When a structural cause is confirmed, obstruction is typically divided into static and dynamic contributors (see Figure 3–2).

Figure 3–2: Static and dynamic contributors to nasal obstruction

Figure 3–2. Static and dynamic contributors to nasal obstruction.

The Role of the Septum and Turbinates

A deviated septum—where the cartilage and/or bone dividing the nasal passages is crooked—is one of the most common structural contributors to obstruction. Some deviations are visible externally; others are internal but still cause significant narrowing of the airway. Septoplasty is the procedure to straighten the septum and can be performed alone or with rhinoplasty. It does not intentionally change the shape of the nose.

Turbinates are scroll-like structures inside the nasal passage that humidify and filter air. The inferior turbinate can become enlarged due to allergies or chronic irritation. In most cases, turbinate reduction can be performed conservatively, preserving function while improving airflow.

See Figure 3–16 for an illustration of the septum and the three paired turbinates: superior (ST), middle (MT), and inferior (IT).

Figure 3–16: Nasal turbinates anatomy

Figure 3–16. Superior (ST), middle (MT), and inferior (IT) turbinates.

Internal Nasal Valve: The “Bottleneck” of Breathing

The internal nasal valve (INV) is the narrowest part of the nasal airway and a critical point of resistance. Even small anatomical issues can result in significant obstruction. Correction may include spreader grafts or structural techniques that widen the angle and reinforce sidewall integrity.

Figure 3–15: Internal nasal valve anatomy

Figure 3–15. Internal nasal valve components and bottleneck.

Lateral Wall Insufficiency: Zones and Collapse

Some patients experience nasal collapse during inspiration—often due to lateral wall insufficiency (LWI), where the nasal sidewall lacks strength to remain open. Collapse is observed in Zones 1 and 2, as shown below.

Figure 3–18: Nasal sidewall zones

Figure 3–18. Nasal sidewall zones involved in LWI.

Septoplasty and the Modern ASR Technique

Traditional septoplasty elevates the mucosa and reshapes or removes deviated septal cartilage. Figure 5–4 shows mucosal elevation; Figure 5–5 shows the view before cartilage correction.

Figure 5–4: Mucoperichondrial elevation at septal junction

Figure 5–4. Mucoperichondrial elevation at cartilage/bone transition.

Figure 5–5: Septum before reshaping

Figure 5–5. Septum view after mucosal elevation.

For more complex cases, Dr. Most uses Anterior Septal Reconstruction (ASR), a technique he published. This involves removing, reshaping, and re-implanting a cartilage construct. Figure 5–7 shows this with dorsal preservation and a base notch to lock the graft in place.

Figure 5–7: ASR graft technique

Figure 5–7. ASR diagram with locking notch and dorsal preservation.

**Task directions:**
Answer these questions using the passage on nasal obstruction.
1. Which part of the nasal airway does the passage call the narrowest?
2. Which inferior turbinate problem can allergies or chronic irritation cause?
3. In which zones is collapse observed in lateral wall insufficiency?
The data that follow the passage on nasal obstruction were taken from a separate source.

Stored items
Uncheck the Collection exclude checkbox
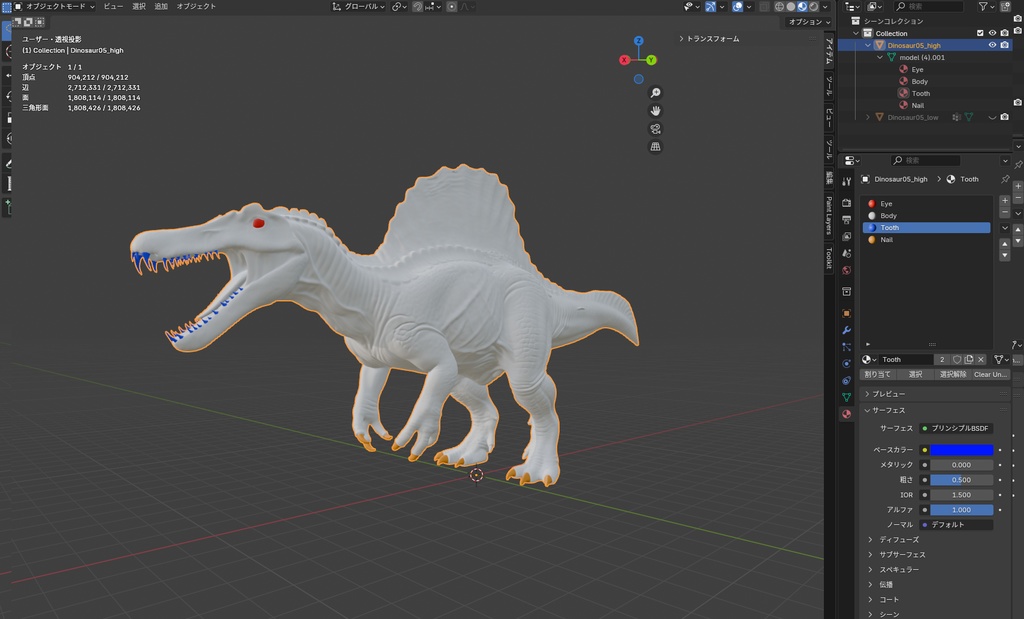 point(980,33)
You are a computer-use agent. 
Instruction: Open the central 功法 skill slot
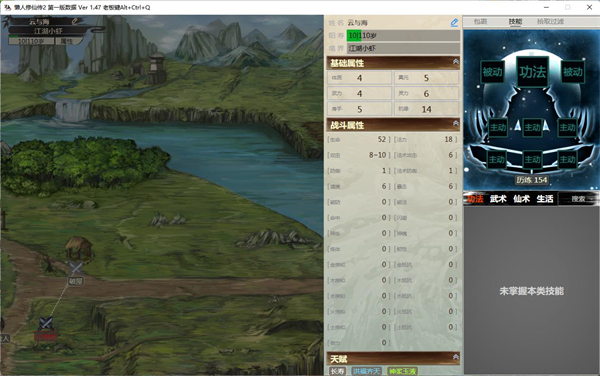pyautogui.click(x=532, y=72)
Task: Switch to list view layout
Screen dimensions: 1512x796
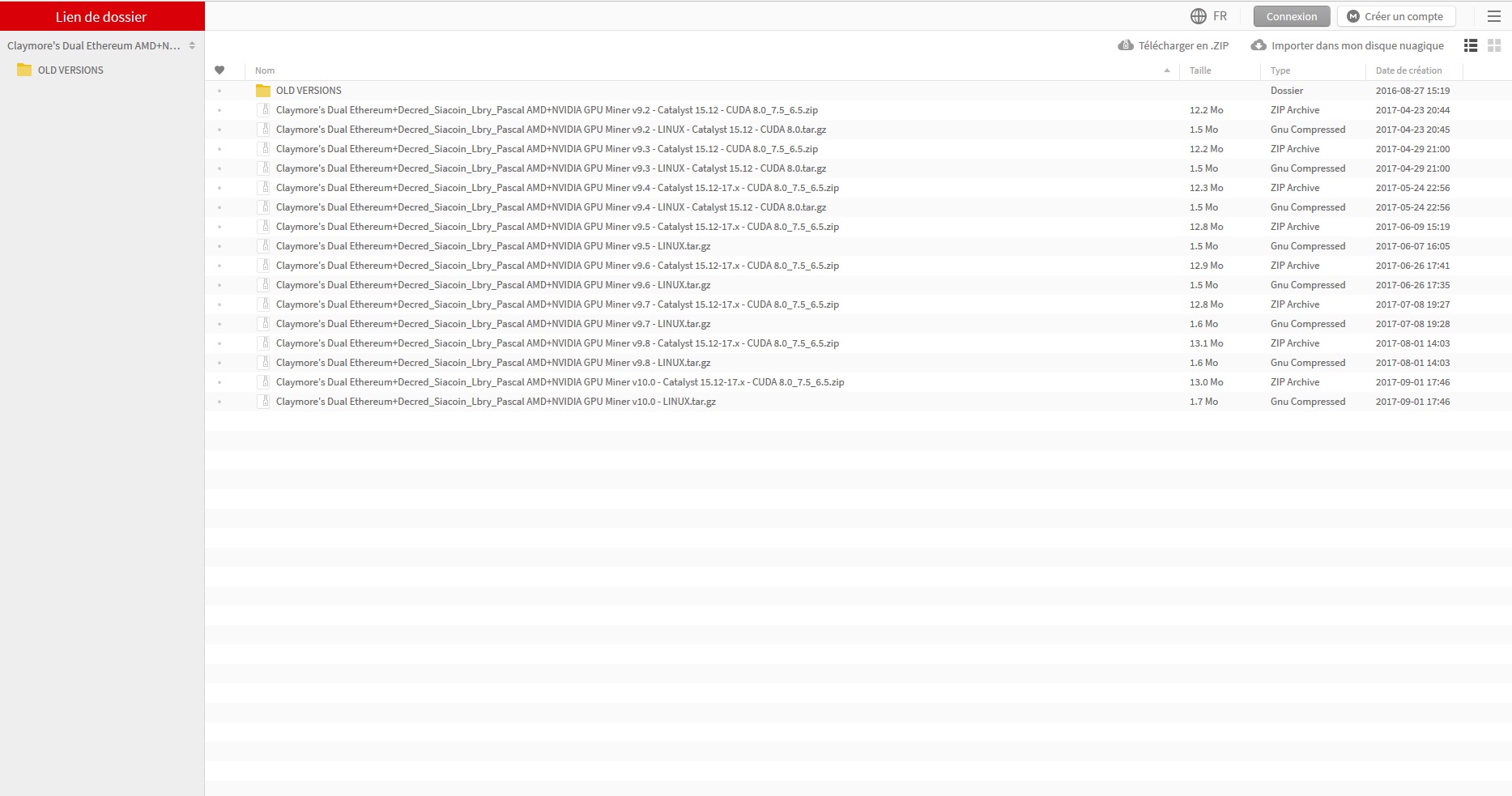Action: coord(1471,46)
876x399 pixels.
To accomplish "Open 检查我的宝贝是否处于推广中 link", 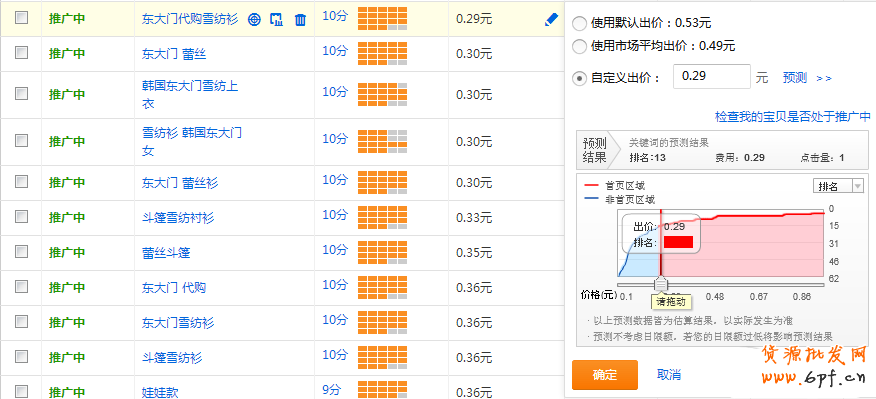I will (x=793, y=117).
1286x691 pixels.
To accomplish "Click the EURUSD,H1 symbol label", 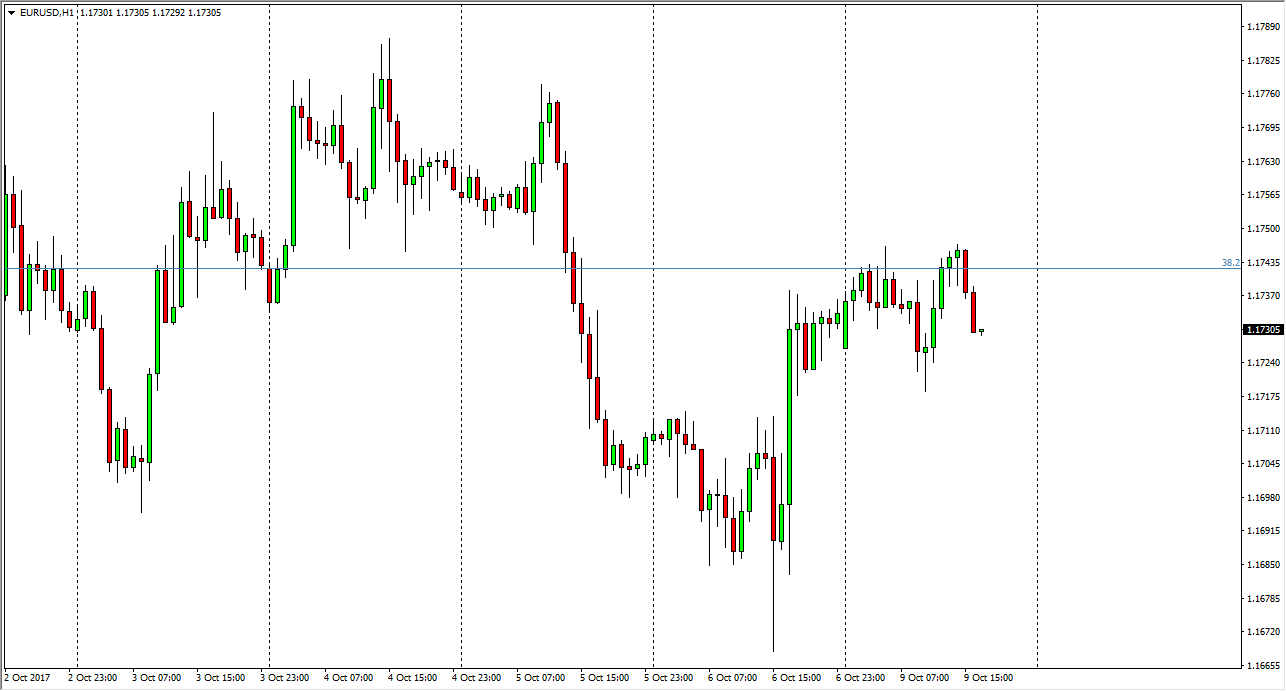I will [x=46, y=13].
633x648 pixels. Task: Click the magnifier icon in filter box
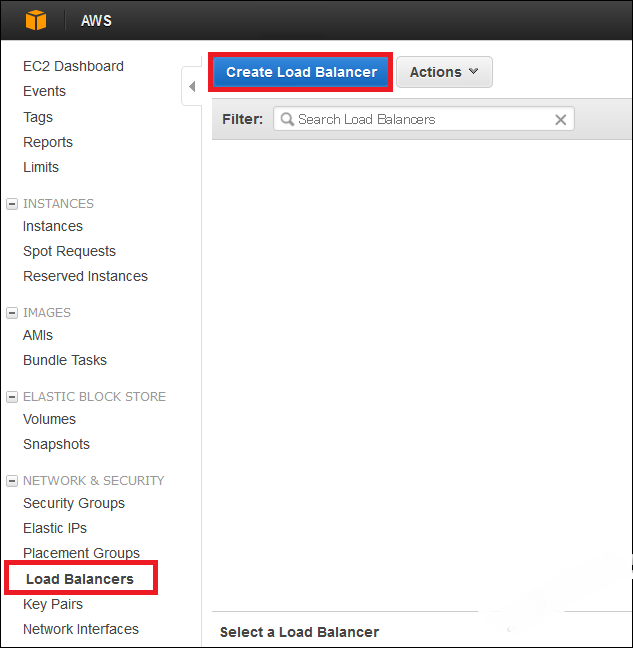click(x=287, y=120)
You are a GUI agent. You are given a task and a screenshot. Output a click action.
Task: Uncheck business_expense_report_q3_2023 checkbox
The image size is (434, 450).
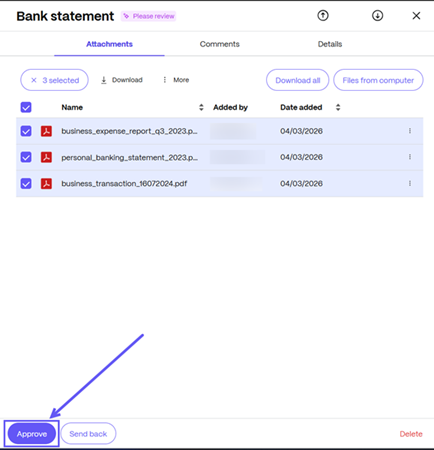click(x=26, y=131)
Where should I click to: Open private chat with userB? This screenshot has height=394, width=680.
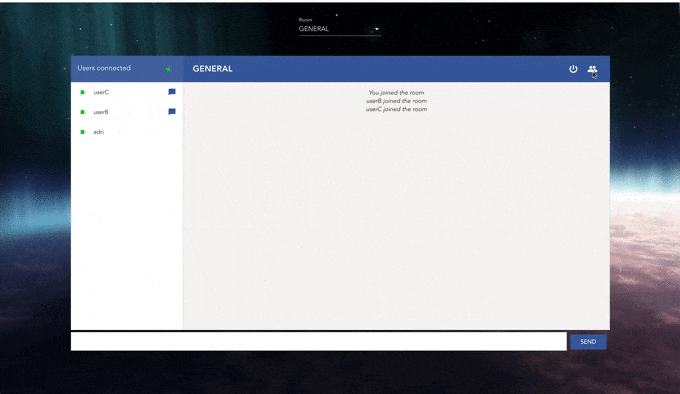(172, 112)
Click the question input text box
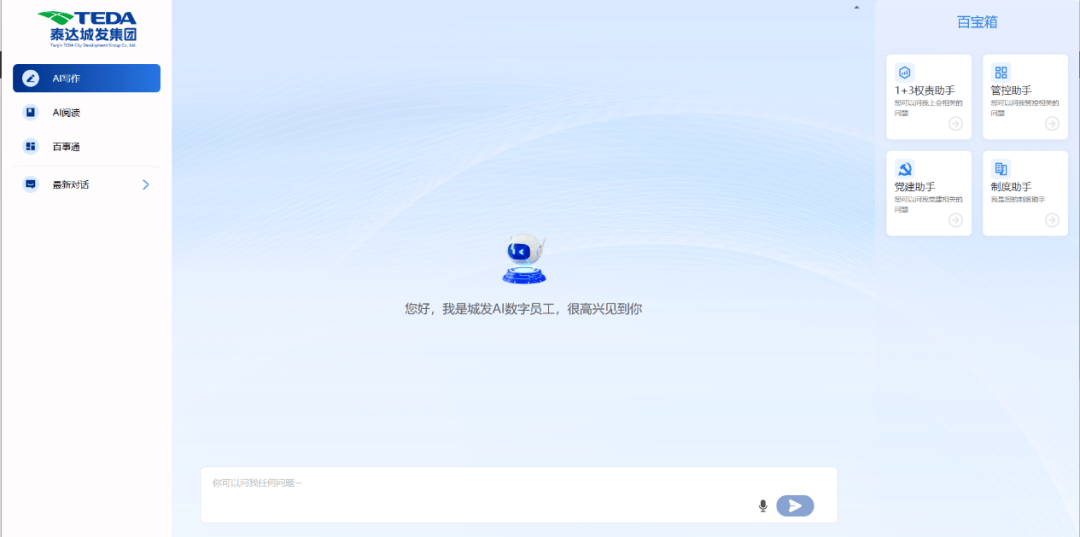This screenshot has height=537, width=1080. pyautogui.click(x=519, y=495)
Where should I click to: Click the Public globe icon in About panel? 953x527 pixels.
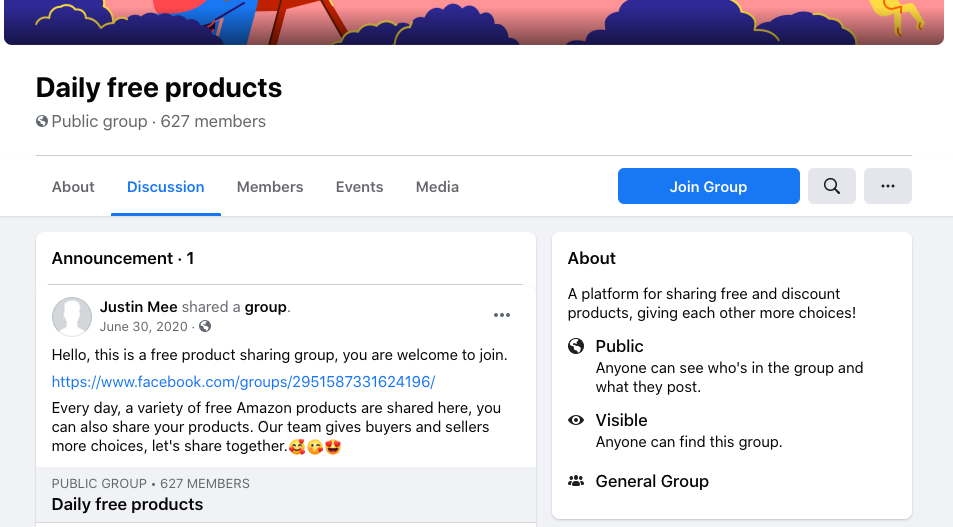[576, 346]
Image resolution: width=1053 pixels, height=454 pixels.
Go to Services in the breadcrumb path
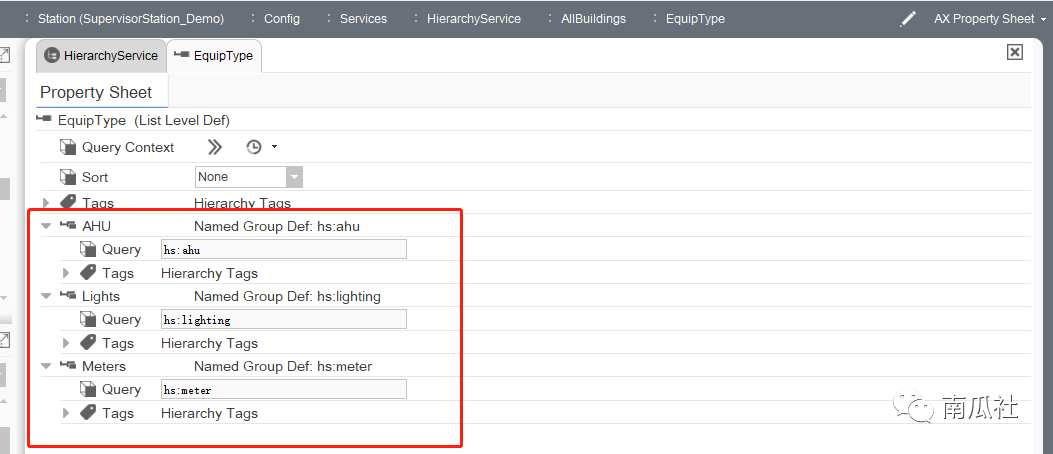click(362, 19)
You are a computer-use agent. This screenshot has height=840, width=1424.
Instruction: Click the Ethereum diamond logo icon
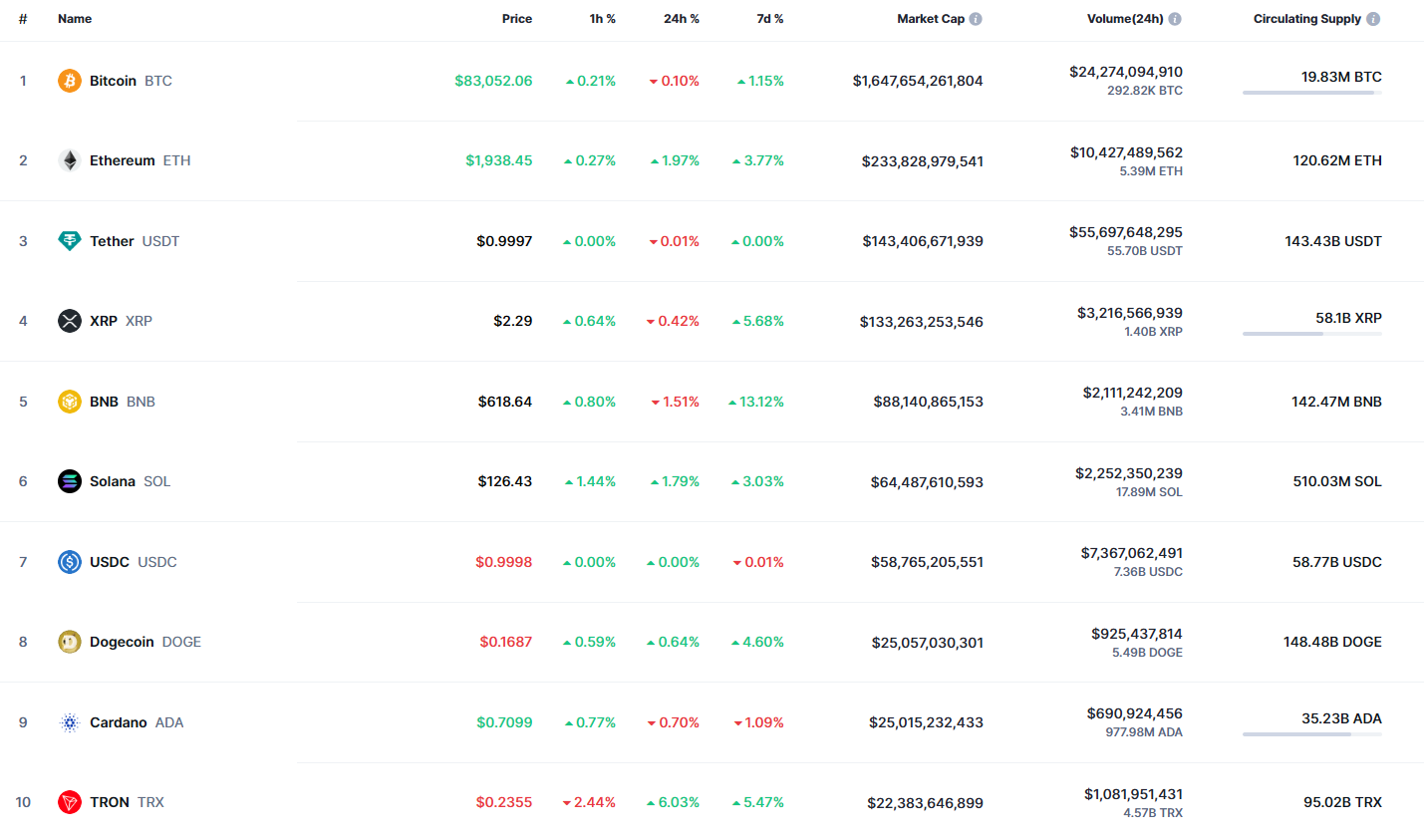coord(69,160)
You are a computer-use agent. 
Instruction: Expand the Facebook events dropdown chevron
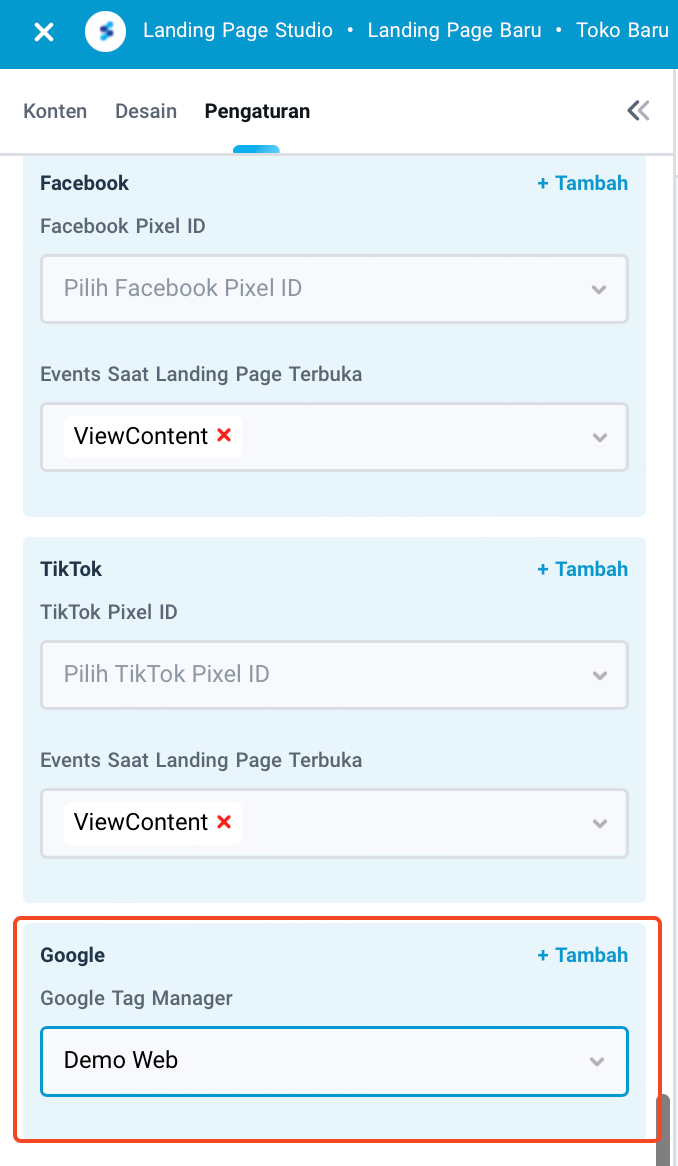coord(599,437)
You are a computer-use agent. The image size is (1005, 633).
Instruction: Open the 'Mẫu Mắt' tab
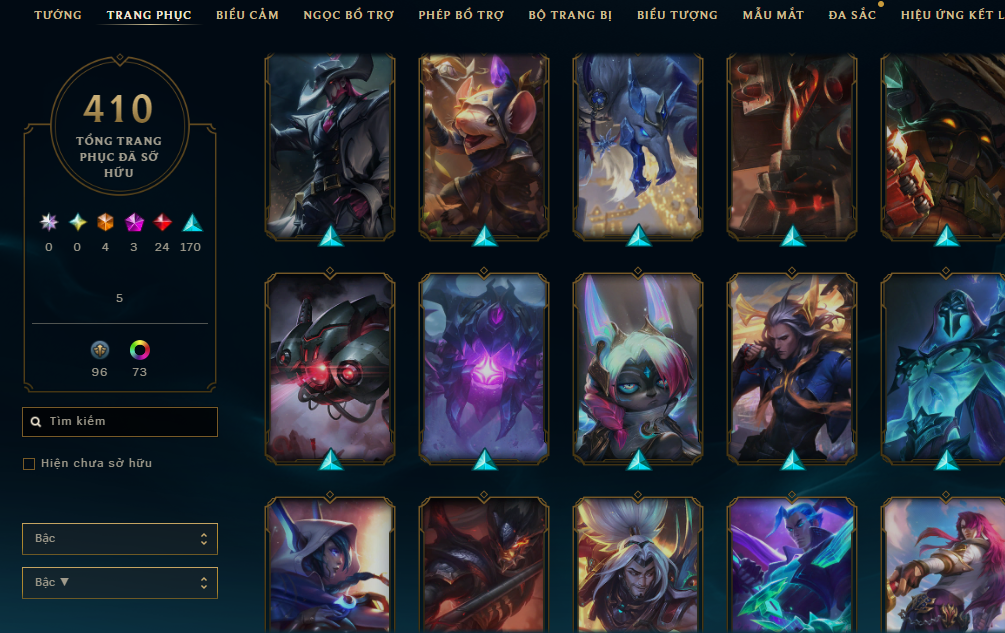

**Solution below:**
1. The internal nasal valve (INV).
2. It can become enlarged.
3. Zones 1 and 2.